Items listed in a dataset
=== Section Start ===

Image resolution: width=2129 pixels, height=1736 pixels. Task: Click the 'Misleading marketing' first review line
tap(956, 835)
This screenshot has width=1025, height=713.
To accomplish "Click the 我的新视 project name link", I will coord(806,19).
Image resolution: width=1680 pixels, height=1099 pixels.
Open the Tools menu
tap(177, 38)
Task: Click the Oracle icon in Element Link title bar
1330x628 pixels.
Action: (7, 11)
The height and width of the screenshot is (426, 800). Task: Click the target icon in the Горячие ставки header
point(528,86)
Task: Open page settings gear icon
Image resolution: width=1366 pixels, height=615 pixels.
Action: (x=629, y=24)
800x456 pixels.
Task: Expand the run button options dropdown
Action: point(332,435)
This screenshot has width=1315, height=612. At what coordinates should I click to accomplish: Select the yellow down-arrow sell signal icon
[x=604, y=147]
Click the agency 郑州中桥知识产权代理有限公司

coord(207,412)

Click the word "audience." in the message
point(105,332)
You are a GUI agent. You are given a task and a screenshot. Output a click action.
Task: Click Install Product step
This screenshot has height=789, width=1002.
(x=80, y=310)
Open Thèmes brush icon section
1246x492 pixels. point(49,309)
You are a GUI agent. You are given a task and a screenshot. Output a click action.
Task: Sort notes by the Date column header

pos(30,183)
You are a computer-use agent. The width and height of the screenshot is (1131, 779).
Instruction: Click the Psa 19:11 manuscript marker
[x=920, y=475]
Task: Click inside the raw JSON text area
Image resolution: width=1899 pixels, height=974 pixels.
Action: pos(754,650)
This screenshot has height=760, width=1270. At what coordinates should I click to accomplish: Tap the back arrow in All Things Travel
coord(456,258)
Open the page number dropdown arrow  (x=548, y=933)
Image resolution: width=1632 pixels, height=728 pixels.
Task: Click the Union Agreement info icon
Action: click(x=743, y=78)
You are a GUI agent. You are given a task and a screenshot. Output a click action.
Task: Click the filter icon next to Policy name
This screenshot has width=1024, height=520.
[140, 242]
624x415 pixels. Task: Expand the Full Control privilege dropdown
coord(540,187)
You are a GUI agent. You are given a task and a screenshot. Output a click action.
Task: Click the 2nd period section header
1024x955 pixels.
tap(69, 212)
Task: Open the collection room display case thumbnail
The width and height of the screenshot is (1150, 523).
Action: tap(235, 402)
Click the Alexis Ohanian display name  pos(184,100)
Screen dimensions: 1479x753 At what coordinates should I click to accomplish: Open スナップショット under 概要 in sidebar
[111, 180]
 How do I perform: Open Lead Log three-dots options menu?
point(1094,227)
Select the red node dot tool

=== Section End ===

* WHAT TO PRODUCE
Reproduce exactly every line that sits between the start of the entries and the line bearing "Image resolution: width=1680", counting both of those lines.

* SOLUTION TO THIS EXERCISE
Image resolution: width=2129 pixels, height=1736 pixels. Task: Click the 'Misleading marketing' first review line
tap(956, 835)
This screenshot has width=1025, height=713.
To accomplish "Click the 我的新视 project name link", I will coord(806,19).
Image resolution: width=1680 pixels, height=1099 pixels.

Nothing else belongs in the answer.